Zakir heads up the Rohingya Culture Center in West Rogers Park, a gathering place for the more than 1,500 Rohingya refugees living in Chicago. Those refugees include students at Sullivan High School, who we met three years ago. They told us horror stories of their escape from Myanmar.
“They burned our house,” a student named Hasan told us. “They killing Muslim people.”
Rohingya have been rendered stateless, with nearly 1 million forced out of their home country and into refugee camps around the world. Now, Chicago’s Rohingya residents are on edge again. Myanmar’s democratically elected President Aung San Suu Kyi was arrested and thrown in jail by the country’s military on Feb. 1, and the military has seized control of the country.
“We very sad and very concerned about the future of Burma, most especially for innocent people,” Nasir told WTTW News.
Suu Kyi served as president since 2015 after spending years in detention, winning a Nobel Peace Prize in 1991 for her efforts to restore democracy in the country. But Cecile Shea, Chicago Council on Global Affairs senior fellow, says Suu Kyi’s tenure was marred by a power-sharing agreement she struck with corrupt military rulers.
“The military has behaved in a way I can only describe as psychopathic, engaged in the worst genocide the world has seen,” Shea said.
Zakaria says the Rohingya supported Suu Kyi but were disappointed with her because she failed to stop the persecution and genocide of his people, even failing to acknowledge that genocide was occurring.
But Zakaria says the military rulers are far more dangerous, and that he fears for his family remaining in the country. He has trouble communicating with them because of internet and phone blackouts.

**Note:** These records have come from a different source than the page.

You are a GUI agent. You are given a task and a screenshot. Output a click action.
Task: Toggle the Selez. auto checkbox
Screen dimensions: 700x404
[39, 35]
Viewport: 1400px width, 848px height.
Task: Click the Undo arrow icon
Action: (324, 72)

“They don’t have any connection, they cut phone line, so sometimes very difficult to communication with people … any time, they will arrest people without reason,” Zakaria said.
And the danger is heightened as mass protests have swelled and military leaders have promised a violent crackdown.
“I think every person living in Myanmar and Burma is in danger right now,” Shea said. “I think you’re going to see them rearm quickly and another civil war break out throughout the country.”
Zakaria says the recent U.S. presidential election was a landmark because it was the first democratic election many Rohingya have voted in. He says he wants President Joe Biden to follow the UN and formally declare the killing and persecution of Rohingya as a genocide.
“President Joe Biden can take action immediately because of ongoing genocide in Burma, also more sanction of military regime. President Joe Biden have to declare ongoing genocide in Burma,” he said.
Biden has condemned the coup but has not offered specifics yet on a response.
“We will work with our partners to support restoration of democracy and rule of law, and impose consequences on those responsible,” Biden said earlier this month.
But Shea says she believes Biden’s options on Myanmar might be limited.
“I do think strong sanctions against the military are in the offing, but whether that will be enough remains to be seen,” she said.